What the research says
The 52-week study enrolled 1,698 participants in four treatment groups: orforglipron 12 and 36 milligrams and oral semaglutide 7 and 14 milligrams. Orforglipron also demonstrated clinically relevant improvements from baseline on key cardiovascular risk factors, including non-HDL cholesterol, HDL cholesterol, VLDL cholesterol, total cholesterol, systolic blood pressure, and triglycerides.
“In direct comparison with oral semaglutide, the ACHIEVE 3 study demonstrated treatment superiority on specific key endpoints, including glycated hemoglobin control and body weight reduction. These results confirm the potential of orforglipron as a new oral therapeutic option for the treatment of adults with type 2 diabetes”
reports Stefano Del Prato, Affiliate Professor, Center for Interdisciplinary Health Science Research, Sant’Anna University School of Pisa.
The overall safety and tolerability profile of orforglipron in ACHIEVE-3 was consistent with what was observed in previous studies. For orforglipron and oral semaglutide, the most common adverse events were nausea, diarrhea, vomiting, dyspepsia, and decreased appetite. Treatment discontinuation rates due to adverse events were 8.7% (12 mg) and 9.7% (36 mg) for orforglipron, compared to 4.5% (7 mg) and 4.9% (14 mg) for oral semaglutide.

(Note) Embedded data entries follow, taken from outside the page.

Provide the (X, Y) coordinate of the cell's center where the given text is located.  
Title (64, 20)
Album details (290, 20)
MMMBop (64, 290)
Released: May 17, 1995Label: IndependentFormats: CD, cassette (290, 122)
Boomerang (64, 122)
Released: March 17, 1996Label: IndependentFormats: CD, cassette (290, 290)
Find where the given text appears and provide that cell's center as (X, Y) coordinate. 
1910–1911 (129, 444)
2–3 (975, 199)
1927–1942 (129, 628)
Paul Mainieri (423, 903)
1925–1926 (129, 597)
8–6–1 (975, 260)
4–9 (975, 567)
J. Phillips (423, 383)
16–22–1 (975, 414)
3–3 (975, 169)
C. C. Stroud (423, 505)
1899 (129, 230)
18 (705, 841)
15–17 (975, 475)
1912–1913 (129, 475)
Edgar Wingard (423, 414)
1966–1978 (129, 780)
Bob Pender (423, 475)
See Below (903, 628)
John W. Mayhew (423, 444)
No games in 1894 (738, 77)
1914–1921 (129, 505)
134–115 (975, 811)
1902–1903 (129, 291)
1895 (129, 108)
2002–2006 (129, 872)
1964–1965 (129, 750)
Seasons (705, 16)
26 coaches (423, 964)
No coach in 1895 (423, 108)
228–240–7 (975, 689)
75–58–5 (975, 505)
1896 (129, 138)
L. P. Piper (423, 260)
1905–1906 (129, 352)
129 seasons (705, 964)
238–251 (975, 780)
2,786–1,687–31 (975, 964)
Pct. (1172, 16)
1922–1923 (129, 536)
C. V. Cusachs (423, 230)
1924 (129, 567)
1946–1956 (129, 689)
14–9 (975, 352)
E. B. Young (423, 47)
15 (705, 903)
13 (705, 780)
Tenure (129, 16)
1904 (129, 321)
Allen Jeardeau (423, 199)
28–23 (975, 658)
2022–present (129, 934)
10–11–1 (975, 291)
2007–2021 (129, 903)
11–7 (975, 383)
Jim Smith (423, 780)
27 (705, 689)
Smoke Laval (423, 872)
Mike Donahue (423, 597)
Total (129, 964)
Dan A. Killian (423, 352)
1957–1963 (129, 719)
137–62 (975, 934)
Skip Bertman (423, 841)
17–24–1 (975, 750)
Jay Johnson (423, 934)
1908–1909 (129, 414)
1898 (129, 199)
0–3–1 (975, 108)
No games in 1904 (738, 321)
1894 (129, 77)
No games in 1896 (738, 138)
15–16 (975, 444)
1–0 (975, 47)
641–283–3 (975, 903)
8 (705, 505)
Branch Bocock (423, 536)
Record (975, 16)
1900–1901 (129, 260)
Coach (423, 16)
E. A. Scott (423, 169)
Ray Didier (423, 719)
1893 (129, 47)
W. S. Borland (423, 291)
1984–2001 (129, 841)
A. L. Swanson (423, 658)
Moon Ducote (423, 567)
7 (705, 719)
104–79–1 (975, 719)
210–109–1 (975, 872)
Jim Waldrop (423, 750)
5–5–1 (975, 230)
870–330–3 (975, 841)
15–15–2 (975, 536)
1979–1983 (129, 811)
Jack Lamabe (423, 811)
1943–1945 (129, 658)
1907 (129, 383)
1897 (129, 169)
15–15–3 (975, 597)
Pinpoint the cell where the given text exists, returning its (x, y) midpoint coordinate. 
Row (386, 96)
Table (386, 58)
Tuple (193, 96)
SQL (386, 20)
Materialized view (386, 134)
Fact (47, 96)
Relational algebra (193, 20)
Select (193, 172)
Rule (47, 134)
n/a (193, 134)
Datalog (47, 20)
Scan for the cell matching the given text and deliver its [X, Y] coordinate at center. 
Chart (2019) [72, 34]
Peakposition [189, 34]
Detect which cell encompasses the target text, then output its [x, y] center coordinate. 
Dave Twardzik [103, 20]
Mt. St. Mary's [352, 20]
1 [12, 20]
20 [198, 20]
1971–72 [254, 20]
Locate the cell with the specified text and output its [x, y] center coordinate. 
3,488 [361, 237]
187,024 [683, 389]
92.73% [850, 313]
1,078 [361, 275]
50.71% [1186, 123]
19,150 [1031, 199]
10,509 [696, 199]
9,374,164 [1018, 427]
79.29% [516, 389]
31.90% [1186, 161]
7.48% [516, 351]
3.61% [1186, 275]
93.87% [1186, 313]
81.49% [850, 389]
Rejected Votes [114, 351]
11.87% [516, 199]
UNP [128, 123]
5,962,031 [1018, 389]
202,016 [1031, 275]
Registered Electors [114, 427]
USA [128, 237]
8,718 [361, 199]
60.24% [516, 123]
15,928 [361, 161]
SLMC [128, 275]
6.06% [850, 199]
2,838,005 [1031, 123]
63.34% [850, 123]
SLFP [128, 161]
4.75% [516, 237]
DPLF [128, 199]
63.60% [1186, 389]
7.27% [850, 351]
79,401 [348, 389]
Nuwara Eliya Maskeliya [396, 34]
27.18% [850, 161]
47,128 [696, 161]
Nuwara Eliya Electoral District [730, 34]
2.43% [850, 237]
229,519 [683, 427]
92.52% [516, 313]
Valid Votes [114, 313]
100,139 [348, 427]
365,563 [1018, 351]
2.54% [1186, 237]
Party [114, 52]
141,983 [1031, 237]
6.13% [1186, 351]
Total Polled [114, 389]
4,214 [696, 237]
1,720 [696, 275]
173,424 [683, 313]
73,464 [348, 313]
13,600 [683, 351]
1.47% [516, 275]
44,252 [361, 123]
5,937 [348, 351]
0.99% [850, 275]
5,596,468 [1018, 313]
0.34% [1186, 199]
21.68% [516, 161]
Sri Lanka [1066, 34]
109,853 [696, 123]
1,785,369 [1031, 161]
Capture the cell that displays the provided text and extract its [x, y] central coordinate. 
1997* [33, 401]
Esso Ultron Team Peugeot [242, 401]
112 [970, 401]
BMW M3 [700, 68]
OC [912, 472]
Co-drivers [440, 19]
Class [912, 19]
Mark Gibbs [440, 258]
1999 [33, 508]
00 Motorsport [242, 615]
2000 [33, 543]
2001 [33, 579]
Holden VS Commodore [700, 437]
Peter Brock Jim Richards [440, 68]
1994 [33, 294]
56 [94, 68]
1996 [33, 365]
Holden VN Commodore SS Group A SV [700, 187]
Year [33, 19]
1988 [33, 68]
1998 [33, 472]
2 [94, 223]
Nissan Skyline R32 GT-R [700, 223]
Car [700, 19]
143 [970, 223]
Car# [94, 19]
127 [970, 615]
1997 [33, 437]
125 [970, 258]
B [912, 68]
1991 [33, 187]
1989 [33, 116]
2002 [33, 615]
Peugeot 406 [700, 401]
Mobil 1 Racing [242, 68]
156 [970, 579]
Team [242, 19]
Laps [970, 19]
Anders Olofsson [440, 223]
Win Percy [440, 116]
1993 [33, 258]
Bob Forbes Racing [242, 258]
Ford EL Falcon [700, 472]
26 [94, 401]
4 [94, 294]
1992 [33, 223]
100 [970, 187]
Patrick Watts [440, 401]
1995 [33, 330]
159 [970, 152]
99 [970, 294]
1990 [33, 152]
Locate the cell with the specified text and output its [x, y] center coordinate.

Lilly has submitted orforglipron to regulatory authorities in more than 40 countries; In the United States, submission for the type 2 diabetes indication is expected later this year.
How orforglipron works
Orforglipron is an investigational oral, once-daily, small molecule (non-peptide) glucagon-like peptide-1 (GLP-1) receptor agonist that can be taken at any time of the day without restrictions on food or water intake.
Why it is important to act on GLP-1
The acronym GLP-1 indicates a target for drugs already in clinical use. We are talking about a particular hormone which, based on the combined action that highlights the link between the intestine and the brain, is produced naturally after meals. When this phenomenon occurs the hormone basically functions as a natural control system (obviously not the only one) of blood sugar. That is, it stimulates insulin secretion and inhibits glucagon secretion by the pancreas. In this sense, Glucagon-like peptide 1, the English term that expresses this hormonal component, becomes part of the so-called incretins.
But be careful: GLP-1 does not limit its activity to the production of insulin by the pancreas, resulting in better use of sugars introduced with food. In fact, it also promotes the slowing down of gastric emptying. For this reason you feel more “full” and the sense of satiety increases, reducing your appetite.
Not only that. Together with another “ingredient” of metabolism, GIP, it also acts on the brain. In practice, at the level of the central nervous system it modifies the nervous activity of neurons whose task is to control hunger and satiety. And this also helps to induce a sense of fullness, with a substantial reduction in the quantity of food introduced.
The drug orforglipron was discovered by Chugai Pharmaceutical Co., Ltd. and licensed to Lilly in 2018.